ダブリンの風(100) 「50周年」
高根 宏士:12月号
先日、出身企業の入社50周年の会があった。場所は浅草、スカイツリーが真ん前に見えるホテルの26階であった。旧さと新しさが融合した浅草は震災以来数少ない活気のある町である。入社時400名、現在存命のもの340名、そしてここに170名が全国から参集し出席した。集まったメンバーは必ずしも定年退職まで在職していたものだけではなく、早く辞めたものもいる。
何十年も会ったことがなく、この会で初めて会った人もいた。しかし不思議なことに会うと50年前と同じ感覚と気持ちが蘇ってくる。そこでは自分は20代に戻る。それは元気になるとか、若返るということではない。元気がなければないなりに、若い時の感覚に戻れる。

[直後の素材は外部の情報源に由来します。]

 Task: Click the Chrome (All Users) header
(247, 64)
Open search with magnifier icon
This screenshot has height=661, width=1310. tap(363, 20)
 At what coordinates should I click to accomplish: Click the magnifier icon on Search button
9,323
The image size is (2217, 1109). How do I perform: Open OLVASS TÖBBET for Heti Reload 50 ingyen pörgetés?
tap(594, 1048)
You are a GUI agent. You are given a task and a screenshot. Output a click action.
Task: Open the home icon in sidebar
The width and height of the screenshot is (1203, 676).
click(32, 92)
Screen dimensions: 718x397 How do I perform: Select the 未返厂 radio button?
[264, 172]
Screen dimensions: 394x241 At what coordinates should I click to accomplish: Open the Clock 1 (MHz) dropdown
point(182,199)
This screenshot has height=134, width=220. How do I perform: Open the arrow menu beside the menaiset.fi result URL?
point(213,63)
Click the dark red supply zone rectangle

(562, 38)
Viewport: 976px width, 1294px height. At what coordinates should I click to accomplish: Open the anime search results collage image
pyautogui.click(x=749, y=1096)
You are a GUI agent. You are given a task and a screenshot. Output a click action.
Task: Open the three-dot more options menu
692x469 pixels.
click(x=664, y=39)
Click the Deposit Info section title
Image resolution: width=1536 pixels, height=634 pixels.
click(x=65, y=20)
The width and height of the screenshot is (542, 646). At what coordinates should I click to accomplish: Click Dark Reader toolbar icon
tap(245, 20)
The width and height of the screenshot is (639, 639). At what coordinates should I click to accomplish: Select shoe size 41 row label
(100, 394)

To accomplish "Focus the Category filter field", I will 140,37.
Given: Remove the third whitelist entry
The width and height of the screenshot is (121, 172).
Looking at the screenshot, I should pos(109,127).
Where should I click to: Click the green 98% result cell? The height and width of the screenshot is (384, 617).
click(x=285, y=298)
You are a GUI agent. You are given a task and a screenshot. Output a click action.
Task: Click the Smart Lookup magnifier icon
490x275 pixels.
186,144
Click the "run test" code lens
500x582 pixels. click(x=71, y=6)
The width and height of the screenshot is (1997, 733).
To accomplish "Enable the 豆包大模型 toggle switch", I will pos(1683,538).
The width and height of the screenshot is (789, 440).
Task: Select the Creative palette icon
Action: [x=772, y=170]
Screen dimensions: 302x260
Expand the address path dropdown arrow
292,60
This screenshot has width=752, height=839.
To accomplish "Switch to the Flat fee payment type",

となりに座ったA(仮称)は最初見かけない顔だと思った。ところが彼から「おう、高根君じゃないか」と言われ、その表情から瞬間的にAだとわかった。彼とは入社1,2年の頃何度か一緒にお寺詣りをしたことがあった。印象に残っているのは冬、雪の室生寺に行った時である。小さな五重塔と雪がしんとした静けさを演出していた。駅から室生寺まではタクシーを使ったが、そのとき一人の男から同乗させてくれと言われ、3人で行ったことを思い出す。参拝客は我々3人だけだった。その時の情景や感覚はそのまま残っている。このような感覚は、日ごろは雑事にかまけて忘れているが、今回のような出会いがあると、まざまざとよみがえってくる。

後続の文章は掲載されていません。